Pharmaceutical compounding corresponds to the preparation of customised medicines in order to meet the specific needs of patients, which cannot be met by the proprietary medicines provided by the pharmaceutical industry. Historically, pharmaceutical compounding dates back to the very origins of pharmacy and, ever since, it has been an integral part of pharmacy practice. Nevertheless, little is known regarding current compounding practices in Europe and, therefore, the aim of this project was to identify and characterise the oral compounded medicines most frequently dispensed in European hospital pharmacies.

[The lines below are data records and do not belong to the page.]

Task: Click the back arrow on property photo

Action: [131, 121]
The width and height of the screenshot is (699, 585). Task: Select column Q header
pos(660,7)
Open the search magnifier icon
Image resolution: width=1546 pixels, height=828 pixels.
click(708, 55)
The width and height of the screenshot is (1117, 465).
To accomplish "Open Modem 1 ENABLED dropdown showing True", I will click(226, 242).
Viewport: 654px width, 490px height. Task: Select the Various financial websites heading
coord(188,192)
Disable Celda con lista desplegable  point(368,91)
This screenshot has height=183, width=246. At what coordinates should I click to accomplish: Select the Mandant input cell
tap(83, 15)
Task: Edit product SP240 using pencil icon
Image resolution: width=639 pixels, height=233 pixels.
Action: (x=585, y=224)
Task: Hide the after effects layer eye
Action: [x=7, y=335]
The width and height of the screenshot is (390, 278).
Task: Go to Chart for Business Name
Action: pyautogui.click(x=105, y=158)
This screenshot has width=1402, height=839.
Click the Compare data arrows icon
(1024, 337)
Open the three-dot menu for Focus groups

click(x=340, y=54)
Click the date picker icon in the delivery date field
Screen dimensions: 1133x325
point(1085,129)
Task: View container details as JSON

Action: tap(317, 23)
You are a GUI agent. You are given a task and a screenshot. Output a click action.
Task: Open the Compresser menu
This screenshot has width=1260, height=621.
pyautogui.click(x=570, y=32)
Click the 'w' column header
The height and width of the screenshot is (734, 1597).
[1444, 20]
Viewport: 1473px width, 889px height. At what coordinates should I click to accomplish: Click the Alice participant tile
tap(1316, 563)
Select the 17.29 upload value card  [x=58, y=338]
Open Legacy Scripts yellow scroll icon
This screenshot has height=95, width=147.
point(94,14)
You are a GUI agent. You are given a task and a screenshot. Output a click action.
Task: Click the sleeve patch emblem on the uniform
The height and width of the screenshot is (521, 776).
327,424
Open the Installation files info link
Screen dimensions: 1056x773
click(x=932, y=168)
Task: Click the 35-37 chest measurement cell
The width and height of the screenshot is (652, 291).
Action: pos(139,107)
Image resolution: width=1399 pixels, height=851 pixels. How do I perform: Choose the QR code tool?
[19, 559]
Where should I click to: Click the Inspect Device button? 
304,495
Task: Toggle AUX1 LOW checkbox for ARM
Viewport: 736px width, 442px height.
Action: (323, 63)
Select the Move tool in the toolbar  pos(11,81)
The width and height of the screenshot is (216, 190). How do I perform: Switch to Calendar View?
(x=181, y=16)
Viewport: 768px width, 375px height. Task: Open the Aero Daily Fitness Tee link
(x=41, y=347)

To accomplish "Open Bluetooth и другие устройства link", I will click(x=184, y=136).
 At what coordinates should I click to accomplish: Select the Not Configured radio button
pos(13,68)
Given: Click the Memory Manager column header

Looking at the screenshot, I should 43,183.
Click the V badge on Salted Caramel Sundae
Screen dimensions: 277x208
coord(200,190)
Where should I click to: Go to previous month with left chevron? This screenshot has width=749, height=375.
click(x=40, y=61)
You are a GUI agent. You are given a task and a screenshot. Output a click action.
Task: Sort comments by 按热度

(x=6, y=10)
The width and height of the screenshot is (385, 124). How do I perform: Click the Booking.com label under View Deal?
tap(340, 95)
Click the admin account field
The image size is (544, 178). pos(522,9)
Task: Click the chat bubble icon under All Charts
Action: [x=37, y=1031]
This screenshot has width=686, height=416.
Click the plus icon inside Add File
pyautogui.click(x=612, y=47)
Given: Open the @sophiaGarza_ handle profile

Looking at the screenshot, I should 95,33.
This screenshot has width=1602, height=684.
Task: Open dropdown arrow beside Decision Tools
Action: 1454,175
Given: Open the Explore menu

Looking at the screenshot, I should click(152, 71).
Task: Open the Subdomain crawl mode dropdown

The research method adopted was a large-scale, international (European) survey and the research instrument was a self-completion (country-specific) questionnaire. A total of 11 European countries were included in the research: Portugal, UK, Switzerland, Poland, Netherlands, Denmark, Slovenia, Finland, Spain, France and Germany. For most countries, a purposive sample of hospitals was contacted and invited to contribute data regarding the oral compounded medicines most frequently dispensed in their pharmacies. The pilot-study was launched in Portugal but fieldwork was undertaken in most countries. Information regarding legislation, professional organisations and information sources relevant to pharmaceutical compounding was also collected.

The oral compounded medicines most frequently dispensed in hospital pharmacy varied considerably throughout Europe, from traditional cachets in Poland to complex tablets in the Netherlands and Denmark. A wide range of active substances, including NTI drugs, and dosage strengths were dispensed. Compounded medicines were prepared individually and also in batches of variable sizes. There is little consistency of compounding practices in Europe and there is a need for common legislation, professional organisations and information sources. This project corresponds to the largest and most complex research in pharmaceutical compounding across Europe and aims to contribute to the harmonisation of quality and safety of compounded medicines in Europe.